- [EXCERPT TO READ]
- - - - - - -

After 17 years of operating under a consent decree, Los Angeles County has reached an agreement to extricate itself from a long-running federal lawsuit that sought to address gaps in mental health care services for children in foster care in California.
The plaintiffs announced the agreement Wednesday in Katie A. v. Bontá, a class-action lawsuit brought in 2002 by a coalition of mental health advocacy groups on behalf of a 14-year-old Los Angeles foster youth, other California youth in the system and those at risk of an out-of-home placements.
The proposed settlement applies to Los Angeles County, but not to the state of California, which left court oversight in 2014 as part of a separate settlement.
Katie A., the young woman at the center of the lawsuit, experienced 37 different foster care placements, including 19 trips to psychiatric facilities. The suit alleged that foster children had scant opportunities for community-based mental health services and that Los Angeles County failed to develop systems for assessing and delivering those services for foster youth under the federal Early and Periodic Screening, Diagnostic and Treatment (EPSDT) entitlement in California’s Medicaid system.
Under the terms of the original settlement reached in 2003, the county was charged with improving access to intensive home-based mental health services with the goal of preventing placements in institutional facilities like group homes. The landmark suit also sought to increase collaboration between the county’s child welfare and mental health systems. In order to meet those goals, the county was overseen by an advisory panel, which monitored its progress.

- - - - - - -

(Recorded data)
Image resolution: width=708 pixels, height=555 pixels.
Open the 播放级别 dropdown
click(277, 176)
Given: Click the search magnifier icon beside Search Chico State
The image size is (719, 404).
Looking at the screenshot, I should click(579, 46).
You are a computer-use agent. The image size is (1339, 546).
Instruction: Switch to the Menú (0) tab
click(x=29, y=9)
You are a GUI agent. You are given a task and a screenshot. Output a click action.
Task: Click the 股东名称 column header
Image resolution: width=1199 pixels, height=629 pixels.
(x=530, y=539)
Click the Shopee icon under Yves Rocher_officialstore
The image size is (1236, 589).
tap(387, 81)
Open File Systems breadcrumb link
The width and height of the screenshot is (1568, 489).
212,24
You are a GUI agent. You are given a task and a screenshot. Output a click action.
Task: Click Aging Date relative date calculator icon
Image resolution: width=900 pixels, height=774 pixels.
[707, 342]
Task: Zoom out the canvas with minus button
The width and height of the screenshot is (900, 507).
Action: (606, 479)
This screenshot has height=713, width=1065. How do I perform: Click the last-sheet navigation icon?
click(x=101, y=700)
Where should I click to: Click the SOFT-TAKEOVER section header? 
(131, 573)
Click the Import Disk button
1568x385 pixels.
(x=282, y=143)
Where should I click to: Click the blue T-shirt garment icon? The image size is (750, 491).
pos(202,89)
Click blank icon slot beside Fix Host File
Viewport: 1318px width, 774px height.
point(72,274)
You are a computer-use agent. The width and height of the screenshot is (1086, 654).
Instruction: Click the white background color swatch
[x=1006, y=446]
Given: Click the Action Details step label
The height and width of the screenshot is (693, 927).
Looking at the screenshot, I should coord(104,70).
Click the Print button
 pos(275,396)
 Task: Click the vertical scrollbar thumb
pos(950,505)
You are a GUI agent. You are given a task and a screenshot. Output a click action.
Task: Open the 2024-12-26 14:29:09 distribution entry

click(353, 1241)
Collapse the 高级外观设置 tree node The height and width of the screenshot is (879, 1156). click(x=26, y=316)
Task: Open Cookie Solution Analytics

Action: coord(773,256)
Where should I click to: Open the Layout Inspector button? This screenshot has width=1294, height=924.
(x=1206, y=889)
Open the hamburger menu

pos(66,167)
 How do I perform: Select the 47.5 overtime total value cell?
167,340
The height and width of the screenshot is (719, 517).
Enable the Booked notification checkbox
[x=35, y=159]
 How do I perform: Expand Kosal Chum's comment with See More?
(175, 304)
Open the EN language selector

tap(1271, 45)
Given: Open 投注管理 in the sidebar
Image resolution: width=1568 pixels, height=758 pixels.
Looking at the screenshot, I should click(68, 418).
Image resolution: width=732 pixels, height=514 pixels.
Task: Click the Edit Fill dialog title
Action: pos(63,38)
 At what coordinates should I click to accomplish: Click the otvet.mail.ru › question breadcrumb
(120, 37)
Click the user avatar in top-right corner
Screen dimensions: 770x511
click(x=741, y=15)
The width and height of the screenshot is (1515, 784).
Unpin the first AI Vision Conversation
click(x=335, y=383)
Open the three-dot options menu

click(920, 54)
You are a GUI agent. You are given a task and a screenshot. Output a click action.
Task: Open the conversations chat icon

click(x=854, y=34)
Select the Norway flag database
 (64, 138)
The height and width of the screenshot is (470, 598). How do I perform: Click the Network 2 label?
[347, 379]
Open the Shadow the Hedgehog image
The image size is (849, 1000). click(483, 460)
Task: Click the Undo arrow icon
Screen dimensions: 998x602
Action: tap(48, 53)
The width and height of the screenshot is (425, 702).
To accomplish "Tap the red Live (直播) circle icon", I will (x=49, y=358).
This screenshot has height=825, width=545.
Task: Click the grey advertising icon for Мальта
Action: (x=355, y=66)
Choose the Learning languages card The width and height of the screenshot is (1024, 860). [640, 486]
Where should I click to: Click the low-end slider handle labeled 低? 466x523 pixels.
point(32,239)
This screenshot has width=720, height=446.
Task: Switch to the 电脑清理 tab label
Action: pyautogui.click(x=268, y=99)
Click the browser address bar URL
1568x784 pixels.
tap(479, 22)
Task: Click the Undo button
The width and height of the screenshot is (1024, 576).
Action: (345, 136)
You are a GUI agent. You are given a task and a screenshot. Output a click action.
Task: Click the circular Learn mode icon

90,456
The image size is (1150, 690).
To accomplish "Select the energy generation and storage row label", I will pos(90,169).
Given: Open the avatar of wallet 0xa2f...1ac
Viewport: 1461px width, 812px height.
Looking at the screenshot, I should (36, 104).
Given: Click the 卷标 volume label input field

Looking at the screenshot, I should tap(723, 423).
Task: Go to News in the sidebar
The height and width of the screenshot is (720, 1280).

- - - - - - -

- [EXERCISE A]
Reproduce the passage of the foster care lawsuit article that begins with "Katie A., the" and ends with "California’s Medicaid system.", changing "psychiatric facilities" to "psychiatric hospitals".
- [EXERCISE B]
Write the next part of the article on the Los Angeles County foster care lawsuit, picking up after its final sentence.
The listing has no connection to the article about the foster care lawsuit.

- [RESPONSE BOX A]
Katie A., the young woman at the center of the lawsuit, experienced 37 different foster care placements, including 19 trips to psychiatric hospitals. The suit alleged that foster children had scant opportunities for community-based mental health services and that Los Angeles County failed to develop systems for assessing and delivering those services for foster youth under the federal Early and Periodic Screening, Diagnostic and Treatment (EPSDT) entitlement in California’s Medicaid system.

- [RESPONSE BOX B]
Under the new terms, the county has agreed to significantly increase the use of intensive home and community-based mental health services for children who’ve been repeatedly displaced, sent to psychiatric hospitals and moved into group care facilities, such as short-term residential treatment programs.
Plaintiffs’ attorneys seemed satisfied that the long years of litigation against the county had accomplished significant reforms.
“The county has agreed to implement several new initiatives to ensure that foster children can remain in their current homes and communities,” Robert Newman, an attorney for the Western Center on Law & Poverty, stated in a news release.
“We have worked on this case for many years because it was clear that foster youth in L.A. County, especially those with serious mental disorders, were not getting the services they needed,” wrote Melinda Bird, senior litigation counsel at Disability Rights California, another plaintiff. “We had to keep fighting.”
If approved by a federal judge, the case against the largest county in the U.S. would be dismissed.